Democrats and border state Unionists would make their voice heard as best they could. They were strongest in the Midwest, where farmers and merchants using the Mississippi and Ohio rivers to do business with the South were hit hard when the Confederacy prohibited trade with the North. Not only were these Midwesterners crippled economically, but they greatly feared the idea of emancipated slaves moving north to compete for their jobs. Democrats were quick to play on these fears, as an Indiana congressman declared, “We intend to have in our State, as far as possible, a white population, and we do not intend to have our jails and penitentiaries filled with the free blacks.”

The small minority of anti-war Democrats in Congress strongly opposed many of the Republican initiatives. This faction was led by Congressman Clement L. Vallandigham of Ohio. Such a sentiment was extremely unpopular in most of the North. The pro-war New York Tribune began referring to northern politicians like Vallandigham as “Copperheads,” likening them to poisonous snakes. Vallandigham even faced strong opposition in his home state. When he visited Cleveland soldiers at Camp Upton in Alexandria, Virginia, the troops jeered, threw stones at him, and threatened to ride him out of camp on a rail. This sparked a near riot that had to be broken up by officers.
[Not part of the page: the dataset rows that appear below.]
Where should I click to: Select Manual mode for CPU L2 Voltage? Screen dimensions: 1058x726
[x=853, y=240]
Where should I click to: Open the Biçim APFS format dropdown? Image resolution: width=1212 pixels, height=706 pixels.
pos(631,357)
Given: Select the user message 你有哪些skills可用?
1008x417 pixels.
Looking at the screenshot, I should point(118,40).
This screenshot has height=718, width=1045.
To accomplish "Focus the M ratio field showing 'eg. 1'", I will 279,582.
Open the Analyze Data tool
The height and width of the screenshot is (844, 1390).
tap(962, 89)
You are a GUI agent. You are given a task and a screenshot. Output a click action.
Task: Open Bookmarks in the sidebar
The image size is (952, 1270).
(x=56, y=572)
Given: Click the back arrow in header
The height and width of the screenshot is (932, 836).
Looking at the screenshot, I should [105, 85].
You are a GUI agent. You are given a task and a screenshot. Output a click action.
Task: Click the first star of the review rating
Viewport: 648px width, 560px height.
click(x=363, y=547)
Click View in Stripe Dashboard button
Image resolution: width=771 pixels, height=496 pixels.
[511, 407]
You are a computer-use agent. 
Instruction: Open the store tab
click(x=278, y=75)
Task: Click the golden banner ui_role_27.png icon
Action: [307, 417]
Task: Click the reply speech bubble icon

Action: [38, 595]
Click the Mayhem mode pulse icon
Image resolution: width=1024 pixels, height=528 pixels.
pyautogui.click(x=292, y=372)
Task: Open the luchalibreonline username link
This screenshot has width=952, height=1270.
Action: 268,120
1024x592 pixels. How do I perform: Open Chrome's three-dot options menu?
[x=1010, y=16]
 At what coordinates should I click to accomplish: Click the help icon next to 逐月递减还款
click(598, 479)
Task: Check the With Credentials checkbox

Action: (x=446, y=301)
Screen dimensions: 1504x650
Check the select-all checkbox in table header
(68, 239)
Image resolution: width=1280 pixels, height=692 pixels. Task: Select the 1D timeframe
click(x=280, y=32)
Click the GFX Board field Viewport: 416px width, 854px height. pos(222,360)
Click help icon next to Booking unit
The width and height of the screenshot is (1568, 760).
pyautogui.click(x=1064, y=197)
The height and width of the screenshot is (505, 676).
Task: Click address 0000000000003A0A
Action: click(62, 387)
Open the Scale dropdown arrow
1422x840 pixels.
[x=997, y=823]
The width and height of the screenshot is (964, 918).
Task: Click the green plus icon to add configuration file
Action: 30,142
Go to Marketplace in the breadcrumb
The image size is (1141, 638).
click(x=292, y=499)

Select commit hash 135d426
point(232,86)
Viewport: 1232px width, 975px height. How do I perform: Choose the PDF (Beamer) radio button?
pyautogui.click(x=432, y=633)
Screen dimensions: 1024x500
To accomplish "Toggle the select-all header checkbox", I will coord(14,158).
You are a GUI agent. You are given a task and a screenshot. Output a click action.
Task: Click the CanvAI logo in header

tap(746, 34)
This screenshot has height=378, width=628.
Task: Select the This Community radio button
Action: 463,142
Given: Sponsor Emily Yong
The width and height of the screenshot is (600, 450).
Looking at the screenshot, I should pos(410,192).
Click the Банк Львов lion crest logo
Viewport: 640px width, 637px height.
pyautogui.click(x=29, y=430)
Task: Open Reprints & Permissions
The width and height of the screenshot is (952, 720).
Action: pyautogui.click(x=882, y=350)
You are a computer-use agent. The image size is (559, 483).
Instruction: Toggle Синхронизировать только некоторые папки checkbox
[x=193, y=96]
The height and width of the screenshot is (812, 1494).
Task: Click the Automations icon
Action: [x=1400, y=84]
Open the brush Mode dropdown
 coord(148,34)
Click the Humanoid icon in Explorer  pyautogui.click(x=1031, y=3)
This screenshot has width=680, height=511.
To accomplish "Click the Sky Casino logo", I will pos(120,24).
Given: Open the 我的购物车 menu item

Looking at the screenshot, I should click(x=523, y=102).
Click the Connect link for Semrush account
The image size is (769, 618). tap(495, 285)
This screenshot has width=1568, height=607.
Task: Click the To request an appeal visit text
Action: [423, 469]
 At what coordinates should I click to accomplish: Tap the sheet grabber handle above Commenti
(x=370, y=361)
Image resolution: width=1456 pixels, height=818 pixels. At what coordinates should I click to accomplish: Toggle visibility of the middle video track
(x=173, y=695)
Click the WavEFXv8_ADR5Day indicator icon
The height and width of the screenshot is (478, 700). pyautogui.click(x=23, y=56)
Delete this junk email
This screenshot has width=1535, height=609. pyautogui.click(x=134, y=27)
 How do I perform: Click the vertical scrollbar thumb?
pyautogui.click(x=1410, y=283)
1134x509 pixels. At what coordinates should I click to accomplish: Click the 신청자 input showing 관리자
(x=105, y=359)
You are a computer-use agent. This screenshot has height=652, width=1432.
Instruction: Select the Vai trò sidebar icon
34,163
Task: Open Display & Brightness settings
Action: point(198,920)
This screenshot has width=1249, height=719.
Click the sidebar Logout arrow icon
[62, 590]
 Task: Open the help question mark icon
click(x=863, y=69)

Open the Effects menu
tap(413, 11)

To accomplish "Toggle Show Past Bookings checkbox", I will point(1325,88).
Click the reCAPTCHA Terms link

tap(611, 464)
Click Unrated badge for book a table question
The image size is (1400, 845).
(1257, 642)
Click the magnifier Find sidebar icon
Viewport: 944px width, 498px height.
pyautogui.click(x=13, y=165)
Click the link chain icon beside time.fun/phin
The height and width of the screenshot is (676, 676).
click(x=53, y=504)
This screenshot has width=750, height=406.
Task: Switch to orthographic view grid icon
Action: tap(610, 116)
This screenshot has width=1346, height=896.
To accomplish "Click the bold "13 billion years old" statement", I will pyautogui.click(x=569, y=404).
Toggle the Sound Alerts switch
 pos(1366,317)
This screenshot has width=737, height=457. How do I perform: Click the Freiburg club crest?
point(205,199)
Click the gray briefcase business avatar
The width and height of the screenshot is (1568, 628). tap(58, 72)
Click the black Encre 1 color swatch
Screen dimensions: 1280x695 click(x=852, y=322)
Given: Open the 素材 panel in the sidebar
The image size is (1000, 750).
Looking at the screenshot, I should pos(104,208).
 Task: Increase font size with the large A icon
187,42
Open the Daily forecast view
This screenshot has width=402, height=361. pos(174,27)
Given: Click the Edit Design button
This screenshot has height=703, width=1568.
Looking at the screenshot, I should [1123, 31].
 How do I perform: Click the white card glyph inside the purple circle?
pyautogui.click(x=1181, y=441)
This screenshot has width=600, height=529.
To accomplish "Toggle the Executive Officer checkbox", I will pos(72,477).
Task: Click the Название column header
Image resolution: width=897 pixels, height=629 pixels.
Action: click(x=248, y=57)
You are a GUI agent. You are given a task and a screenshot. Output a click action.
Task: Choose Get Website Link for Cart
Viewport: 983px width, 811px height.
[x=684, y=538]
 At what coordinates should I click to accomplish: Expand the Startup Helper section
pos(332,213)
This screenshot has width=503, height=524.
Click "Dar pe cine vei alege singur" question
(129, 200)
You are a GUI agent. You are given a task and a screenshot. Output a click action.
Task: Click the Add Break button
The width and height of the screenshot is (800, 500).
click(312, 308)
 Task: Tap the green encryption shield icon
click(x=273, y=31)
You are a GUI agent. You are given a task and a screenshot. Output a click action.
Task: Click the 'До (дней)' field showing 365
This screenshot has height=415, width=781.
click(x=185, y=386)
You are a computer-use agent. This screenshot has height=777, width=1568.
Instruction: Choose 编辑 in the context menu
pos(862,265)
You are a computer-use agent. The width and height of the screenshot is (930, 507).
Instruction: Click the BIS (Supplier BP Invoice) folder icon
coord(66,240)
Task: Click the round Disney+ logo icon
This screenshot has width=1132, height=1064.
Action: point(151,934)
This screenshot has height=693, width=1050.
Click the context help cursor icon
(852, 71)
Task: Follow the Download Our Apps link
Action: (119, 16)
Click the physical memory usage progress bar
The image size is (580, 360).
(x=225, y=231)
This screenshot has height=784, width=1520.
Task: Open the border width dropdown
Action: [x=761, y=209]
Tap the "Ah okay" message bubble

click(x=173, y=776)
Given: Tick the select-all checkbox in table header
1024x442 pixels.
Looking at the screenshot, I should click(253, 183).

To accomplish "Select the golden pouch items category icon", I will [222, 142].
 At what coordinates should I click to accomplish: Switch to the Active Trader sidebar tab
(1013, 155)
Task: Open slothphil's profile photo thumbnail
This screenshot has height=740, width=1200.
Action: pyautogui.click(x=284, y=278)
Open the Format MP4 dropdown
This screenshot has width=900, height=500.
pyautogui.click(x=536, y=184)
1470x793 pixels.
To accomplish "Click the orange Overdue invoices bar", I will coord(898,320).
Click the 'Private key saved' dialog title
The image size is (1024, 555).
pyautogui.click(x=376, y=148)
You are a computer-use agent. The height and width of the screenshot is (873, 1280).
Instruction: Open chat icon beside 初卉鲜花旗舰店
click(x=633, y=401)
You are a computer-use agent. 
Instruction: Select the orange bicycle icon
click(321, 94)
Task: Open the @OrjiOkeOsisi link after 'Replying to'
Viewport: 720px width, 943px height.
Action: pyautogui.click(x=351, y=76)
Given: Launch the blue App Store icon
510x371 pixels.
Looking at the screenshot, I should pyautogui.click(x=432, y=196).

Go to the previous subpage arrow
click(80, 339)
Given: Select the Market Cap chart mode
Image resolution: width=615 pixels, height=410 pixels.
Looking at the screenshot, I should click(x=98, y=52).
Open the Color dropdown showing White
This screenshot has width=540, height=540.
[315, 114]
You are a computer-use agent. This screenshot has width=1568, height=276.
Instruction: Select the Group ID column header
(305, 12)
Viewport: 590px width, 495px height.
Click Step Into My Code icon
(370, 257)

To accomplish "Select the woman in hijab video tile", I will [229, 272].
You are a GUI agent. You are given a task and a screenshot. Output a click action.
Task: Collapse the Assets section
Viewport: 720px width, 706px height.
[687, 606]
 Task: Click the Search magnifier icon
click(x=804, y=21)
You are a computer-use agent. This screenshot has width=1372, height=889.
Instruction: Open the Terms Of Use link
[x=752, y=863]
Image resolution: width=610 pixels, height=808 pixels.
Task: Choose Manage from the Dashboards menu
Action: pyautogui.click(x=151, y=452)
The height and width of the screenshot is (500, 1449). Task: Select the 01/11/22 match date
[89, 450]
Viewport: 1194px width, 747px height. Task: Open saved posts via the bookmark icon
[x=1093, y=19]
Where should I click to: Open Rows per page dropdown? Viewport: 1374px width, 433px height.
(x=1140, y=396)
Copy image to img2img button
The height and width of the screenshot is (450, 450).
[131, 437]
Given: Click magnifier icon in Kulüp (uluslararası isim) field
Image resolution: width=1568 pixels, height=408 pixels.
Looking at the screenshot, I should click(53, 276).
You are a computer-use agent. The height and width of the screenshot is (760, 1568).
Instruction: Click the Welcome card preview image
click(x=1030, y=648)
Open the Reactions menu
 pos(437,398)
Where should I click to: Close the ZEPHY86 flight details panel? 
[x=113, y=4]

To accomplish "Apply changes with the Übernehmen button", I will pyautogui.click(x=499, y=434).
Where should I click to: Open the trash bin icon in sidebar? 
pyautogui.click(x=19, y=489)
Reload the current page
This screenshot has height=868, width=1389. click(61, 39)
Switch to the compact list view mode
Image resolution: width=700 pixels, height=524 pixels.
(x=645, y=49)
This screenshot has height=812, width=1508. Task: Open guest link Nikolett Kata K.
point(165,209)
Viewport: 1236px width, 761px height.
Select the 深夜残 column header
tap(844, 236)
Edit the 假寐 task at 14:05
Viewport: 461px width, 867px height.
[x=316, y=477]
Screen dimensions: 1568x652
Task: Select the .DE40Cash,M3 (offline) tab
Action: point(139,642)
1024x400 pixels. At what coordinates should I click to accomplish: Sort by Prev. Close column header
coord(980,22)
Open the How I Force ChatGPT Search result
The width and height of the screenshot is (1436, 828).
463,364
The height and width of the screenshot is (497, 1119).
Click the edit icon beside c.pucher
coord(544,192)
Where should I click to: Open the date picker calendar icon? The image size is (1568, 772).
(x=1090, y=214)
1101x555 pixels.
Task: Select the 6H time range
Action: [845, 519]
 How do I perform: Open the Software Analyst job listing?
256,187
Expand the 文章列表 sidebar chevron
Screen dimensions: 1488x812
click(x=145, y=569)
U.S. Congressman Clement L. Vallandigham | Image Credit: CivilWarDailyGazette.com

Vallandigham then visited a regiment from his hometown, where he received a much friendlier reception. Most Republican newspapers failed to report on the friendly camp, instead highlighting his bad reception at Camp Upton. The New York Tribune stated that Vallandigham had panicked upon seeing an effigy of himself being pelted with stones and fled the scene. Several editorials lambasted Vallandigham’s anti-war views and lectured to soldiers not to support him.

Vallandigham and fellow Ohio Congressman William Allen pushed for a resolution declaring that the war had been caused by “the violent and long-continued denunciation of slavery and slaveholders.” Allen argued “that it is no part of the object of the present war against the rebellious States to interfere with the institution of slavery therein.” Vallandigham offered another resolution stating that–

“–before the President shall have the right to call out any more volunteers than are already in the service, he shall appoint seven commissioners, whose mission it shall be to accompany the Army on its march, to receive and consider such propositions, if any, as may at any time be submitted from the executive of the so-called Confederate States, or of any one of them, looking to a suspension of hostilities, and the return of said States, or any one of them, to the Union and to obedience to the Federal Constitution and authority.”

Vallandigham also introduced a motion censuring President Lincoln for invoking unconstitutional executive orders to wage war before Congress had convened. All these resolutions and motions were easily defeated by the Republican majority, but they did have support among the small anti-war Democratic contingent.


Bibliography

  • Catton, Bruce and Long, E.B. (ed.), The Coming Fury: Centennial History of the Civil War Book 1. New York: Doubleday & Company, Inc. (Kindle Edition), 1961.
  • Davis, Jefferson, The Rise and Fall of the Confederate Government: All Volumes. Heraklion Press, Kindle Edition 2013, 1889.
  • Faust, Patricia L. (Patricia L. Faust ed.), Historical Times Illustrated Encyclopedia of the Civil War. New York: Harper & Row, 1986.
  • Guelzo, Allen C., Lincoln’s Emancipation Proclamation: The End of Slavery in America. New York: Simon & Schuster Paperbacks, 2004.
  • Long, E.B. with Long, Barbara, The Civil War Day by Day. New York: Da Capo Press, Inc., 1971.
  • McPherson, James M., Battle Cry of Freedom: The Civil War Era. Oxford History of the United States Book 6, Oxford University Press (Kindle Edition), 1988.